[Begin Supplied passage]
3. There is no doubt that the appellant is one of the smallest units of the insurance companies undertaking fire, marine and miscellaneous insurance work in India. This is borne out by the Indian Insurance Books for the years 1963 and 1964 to which our attention was drawn by learned counsel. The company was founded in the year 1923 and was doing exclusively life insurance business until 1948. Thereafter it started general insurance business on a very small scale. After the passing of the Life Insurance Corporation Act of 1956 and the taking over of the life insurance business of the company by the Corporation, its activities were very much reduced. The paid-up capital of the company was only Rs. 6,54,190/-. At the end of the year 1961 it was left with a loss of Rs. 1,91,472.00 as disclosed by its balance sheet as at 31st December 1961. It does not appear that the company had been able to declare any dividends to its shareholders for some years. As a result of the working in the year 1962, it was able to wipe out the loss which was being carried forward and to propose a dividend to the shareholders at the rate of 30 paise per share totalling Rs. 19,645/-. The balance sheet as at 31st December 1962 disclosed a general reserve of Rs. 1,50,000/- and an investment reserve of Rs. 68,000/-. For the year ending 31st December, 1962 the company earned a profit of Rs. 2,33,052.33 which enabled it to wipe out the loss. The annual report and the balance sheet for the year ending 31st December, 1963 show that the profits for the year including the balance brought forward from the previous account amounted to Rs. 1,91,025.86 making provision for taxation amounting to Rs. 98,400/-. There was thus a surplus of Rs. 92,718/-. Out of this the company transferred Rs. 15,000/- to general reserve, Rs. 5,000/- to dividend equalisation fund, Rs. 10,000/- to the gratuity fund and Rs. 40,000/- for payment to shareholders. All this left a sum of Rs. 22,718/- to be carried forward to the next year. The report for the year ending 31st December, 1964 shows a considerable improvement in the company's working. The profits for the year including the balance brought forward amounted to Rs. 2,62,198/-. The provision for taxation amount to Rs. 97,600/- leaving a surplus of Rs. 1,64,598/-. This was sought to be disposed of as follows :-

Rs.(a) Transfer to general reserve .. .. 83,000/-(b) Transfer to dividend equalisation fund 5,000/-(c) Transfer to gratuity fund .. .. 10,000/-(d) Transfer to investment reserve .. 19,000/-(e) Provision for payment to shareholders 39,045/-The balance to be brought forward was 8,553/-

The report for the year ending 31st December, 1965 is even better than that for the year ending 31st December, 1964. The total profit of the company including the balance of Rs. 8,553/- came to Rs. 3,23,630/- out of which provisions for taxation was Rs. 1,03,000/- leaving a surplus of Rs. 2,20,630/-. The company sought to dispose of this in the following manner :-

Rs.(a) Transfer to general reserve .. .. 70,000/-(b) Transfer to dividend equalisation fund 5,000/-(c) Transfer to gratuity fund .. .. 10,000/-(d) Transfer to investment reserve .. .. 80,000/-(e) Dividend to shareholders .. .. 52,060/-

It will therefore be seen that during the years 1963-65 the company was in a position to increase its general reserve by Rs. 1,68,000/-. It built up an investment reserve of Rs. 99,000/- and was transferring Rs. 5,000/- per year to a dividend reserve. It also made a provision of Rs. 10,000/- each year for payment of gratuity which we shall have to consider later.
[End Supplied passage]
From the passage on the insurance company's finances, extract the text from "Rs.(a) Transfer to general reserve .. .. 70,000/-(b)" up to and including "to consider later.".
[Begin Records shown]
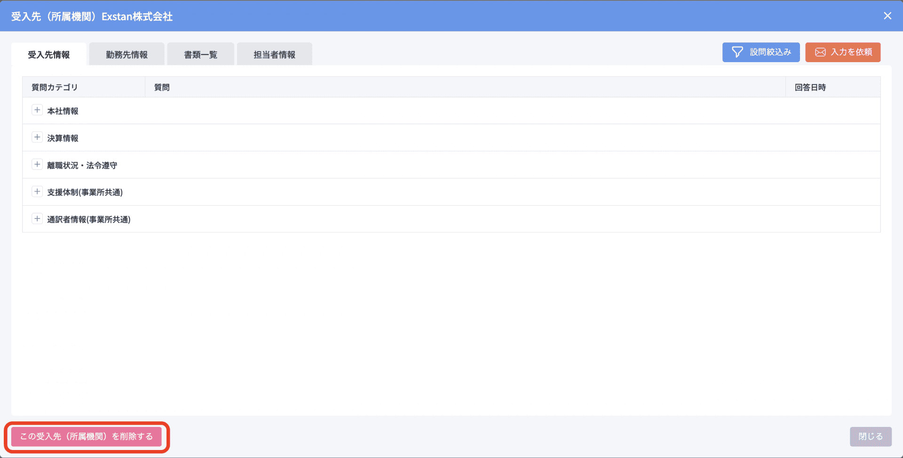Select the 決算情報 row label

click(x=63, y=138)
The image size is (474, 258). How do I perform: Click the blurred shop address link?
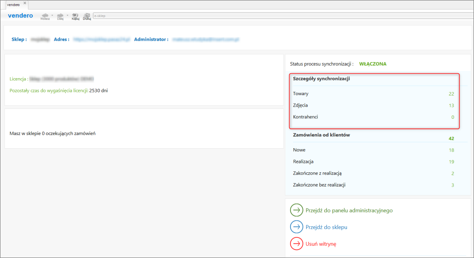pos(101,39)
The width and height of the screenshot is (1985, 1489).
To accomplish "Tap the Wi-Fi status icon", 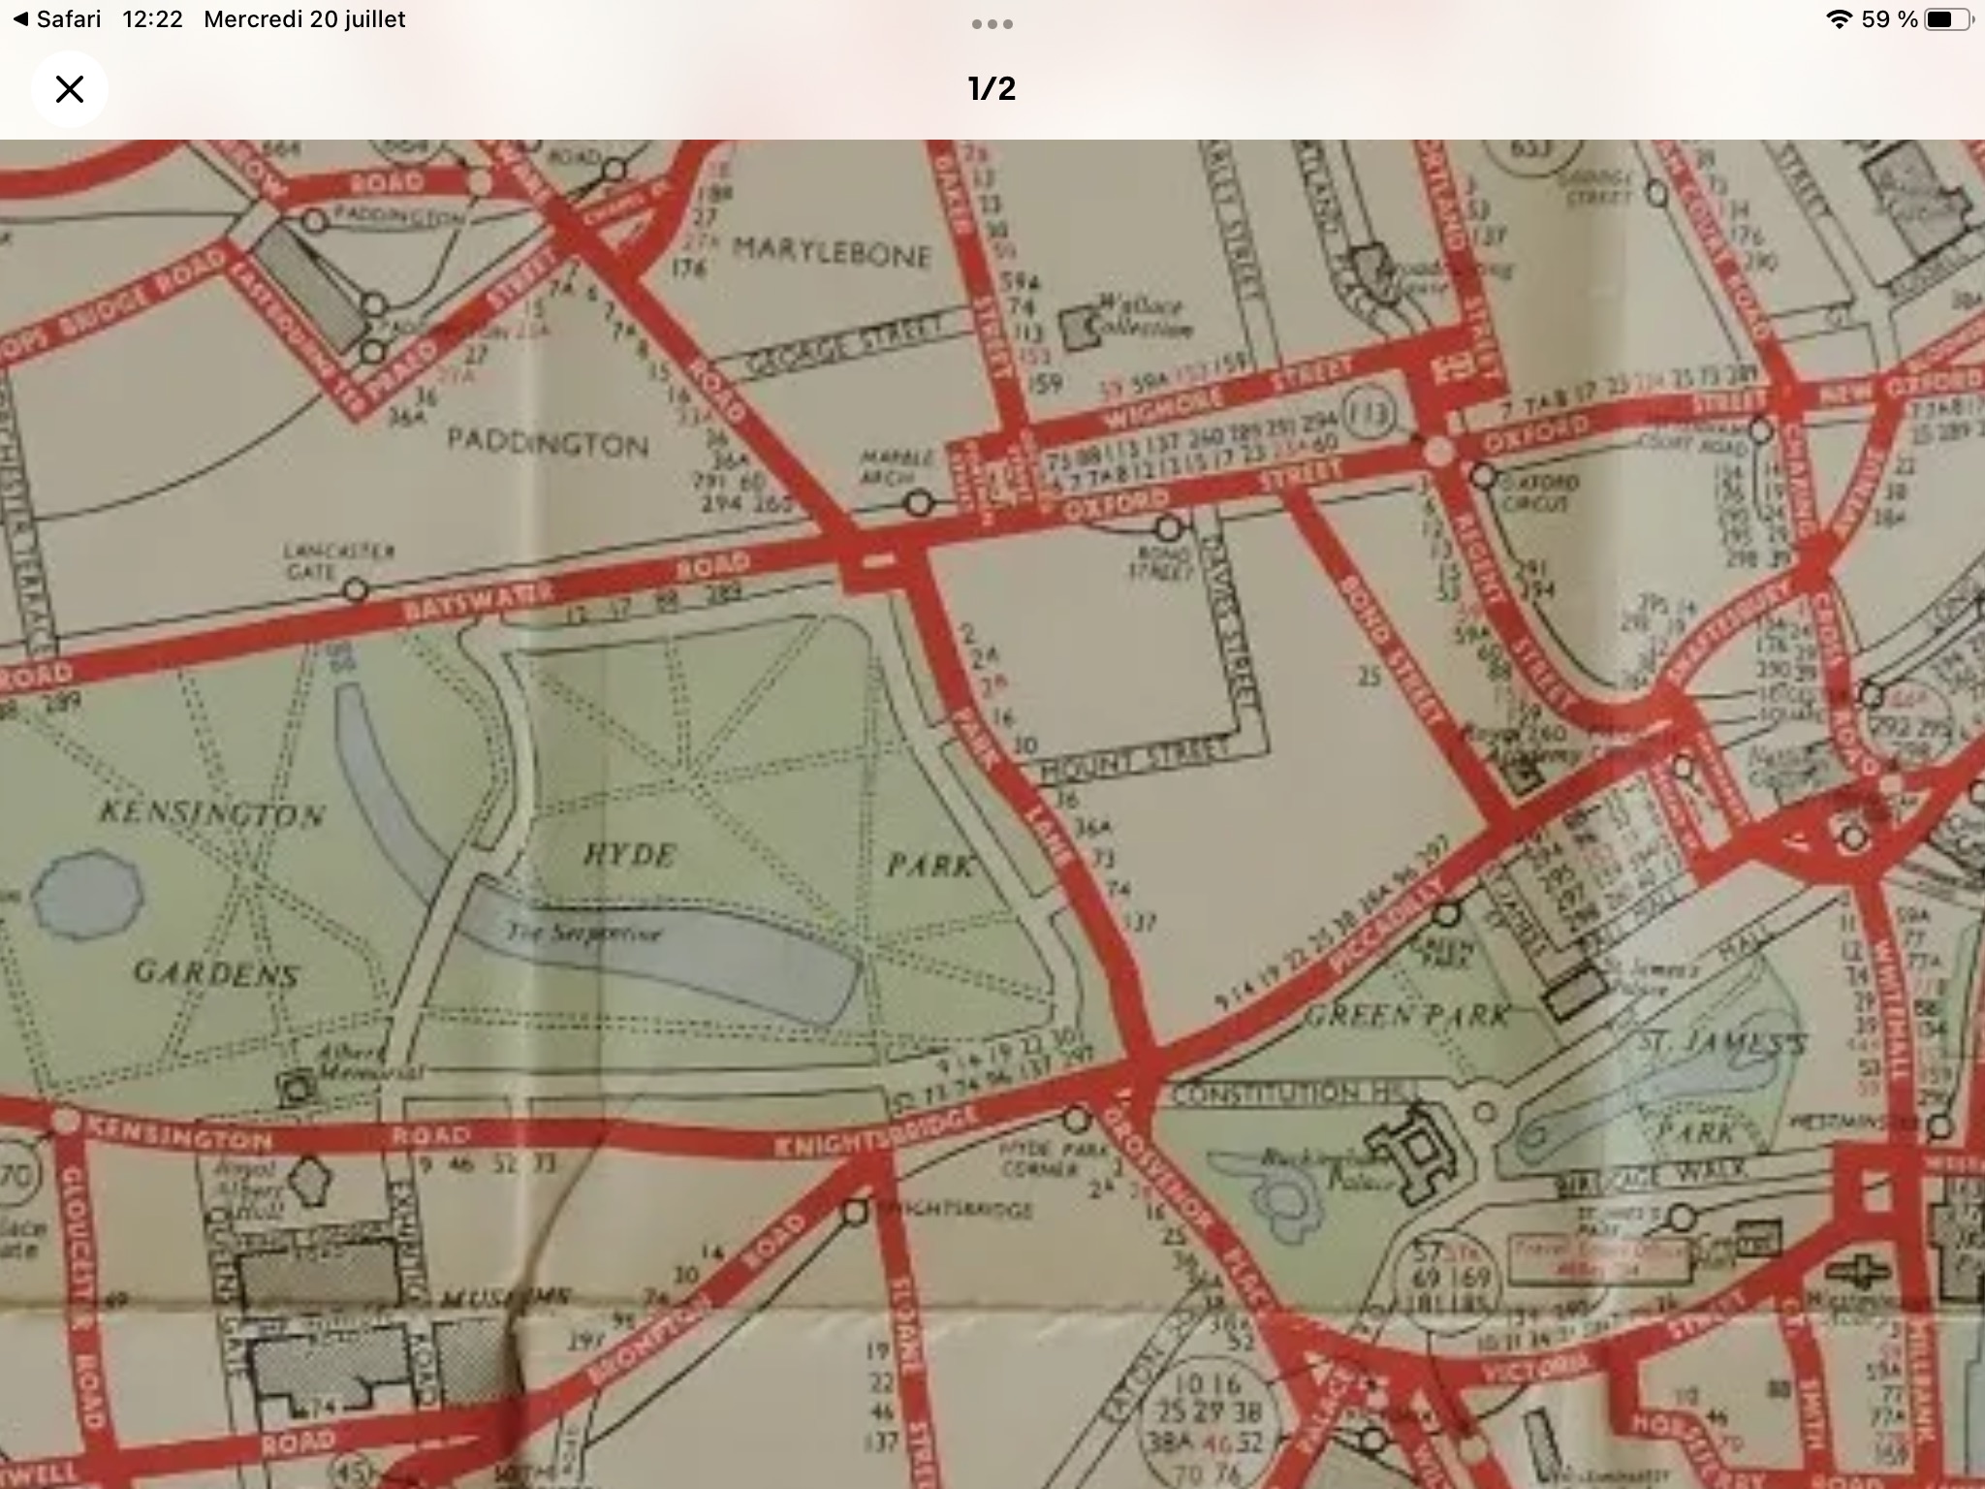I will click(x=1838, y=19).
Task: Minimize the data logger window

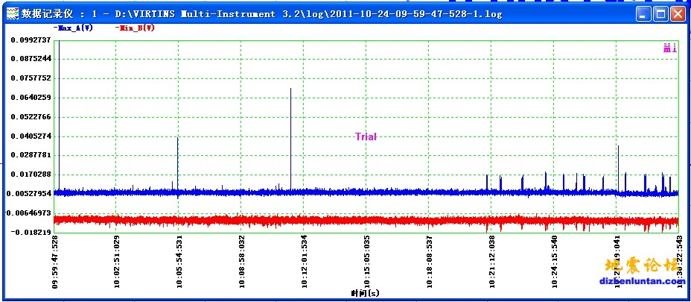Action: pyautogui.click(x=644, y=13)
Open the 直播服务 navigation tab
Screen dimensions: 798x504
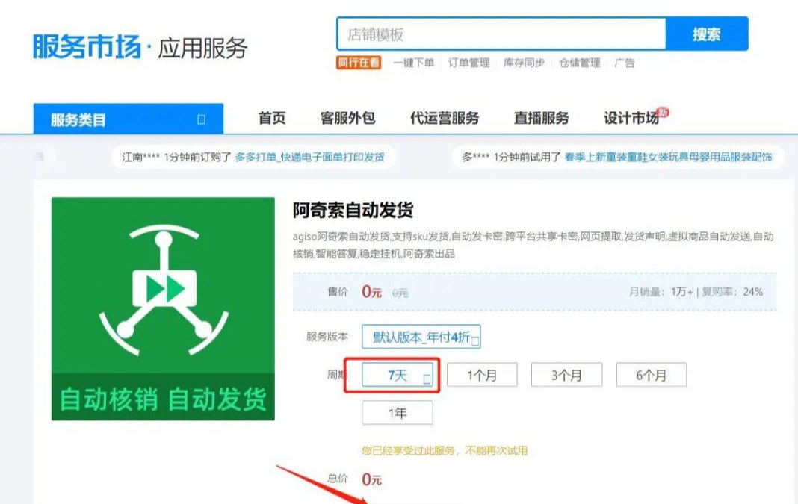coord(539,117)
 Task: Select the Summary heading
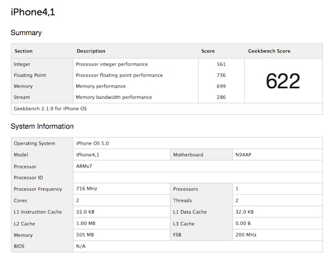tap(26, 33)
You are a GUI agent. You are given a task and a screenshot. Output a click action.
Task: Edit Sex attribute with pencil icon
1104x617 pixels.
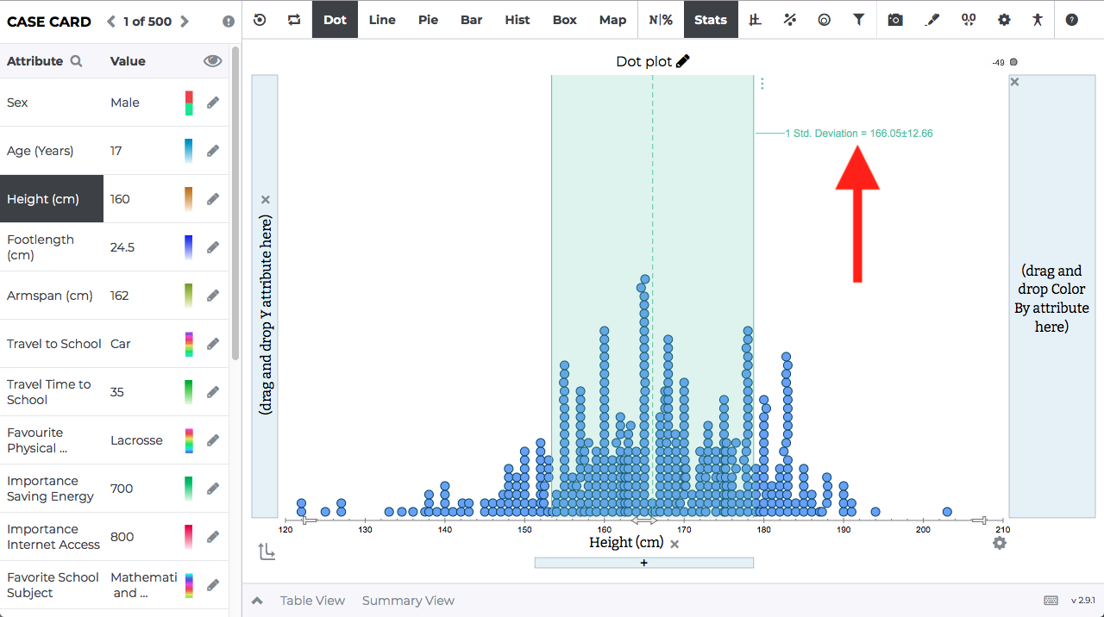[x=213, y=103]
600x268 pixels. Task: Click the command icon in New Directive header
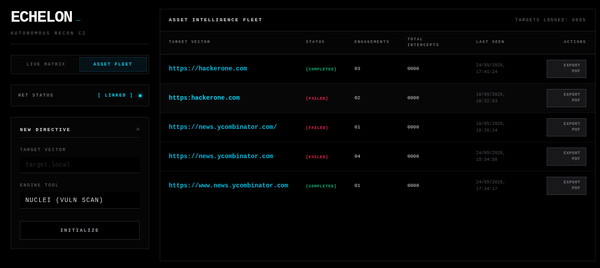coord(138,129)
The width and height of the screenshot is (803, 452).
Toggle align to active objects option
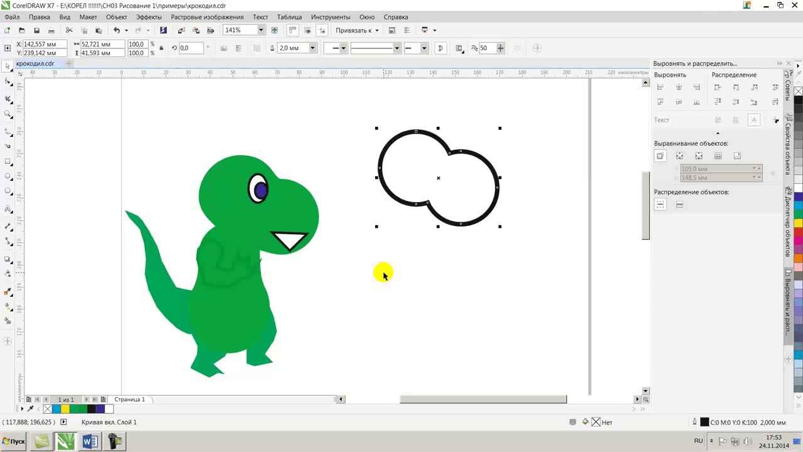pyautogui.click(x=660, y=156)
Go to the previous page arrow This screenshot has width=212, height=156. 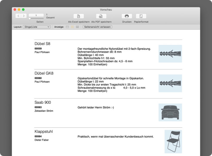pyautogui.click(x=18, y=16)
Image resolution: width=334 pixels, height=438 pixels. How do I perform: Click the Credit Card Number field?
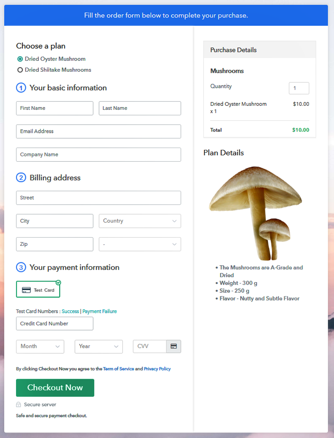point(55,324)
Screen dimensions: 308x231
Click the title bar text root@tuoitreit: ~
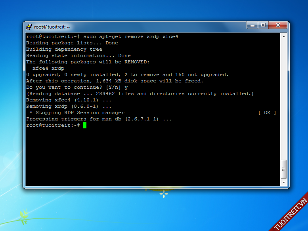[52, 27]
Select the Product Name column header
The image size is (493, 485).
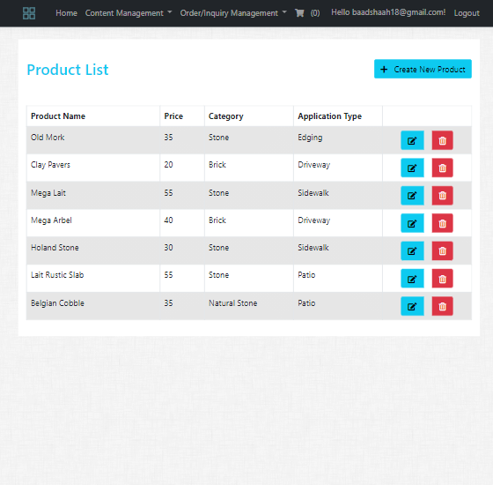pyautogui.click(x=58, y=116)
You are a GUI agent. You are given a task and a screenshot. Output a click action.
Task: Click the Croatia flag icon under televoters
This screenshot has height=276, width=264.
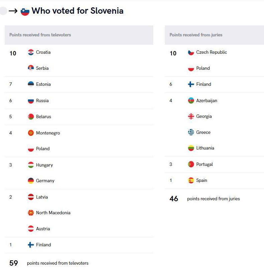(x=31, y=52)
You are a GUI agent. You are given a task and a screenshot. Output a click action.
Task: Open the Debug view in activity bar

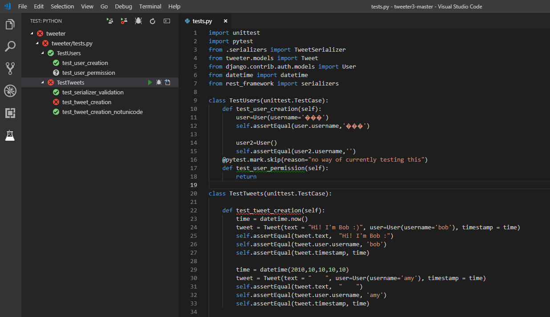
[End Records shown]
» **Answer for the task**:
Rs.(a) Transfer to general reserve .. .. 70,000/-(b) Transfer to dividend equalisation fund 5,000/-(c) Transfer to gratuity fund .. .. 10,000/-(d) Transfer to investment reserve .. .. 80,000/-(e) Dividend to shareholders .. .. 52,060/-

It will therefore be seen that during the years 1963-65 the company was in a position to increase its general reserve by Rs. 1,68,000/-. It built up an investment reserve of Rs. 99,000/- and was transferring Rs. 5,000/- per year to a dividend reserve. It also made a provision of Rs. 10,000/- each year for payment of gratuity which we shall have to consider later.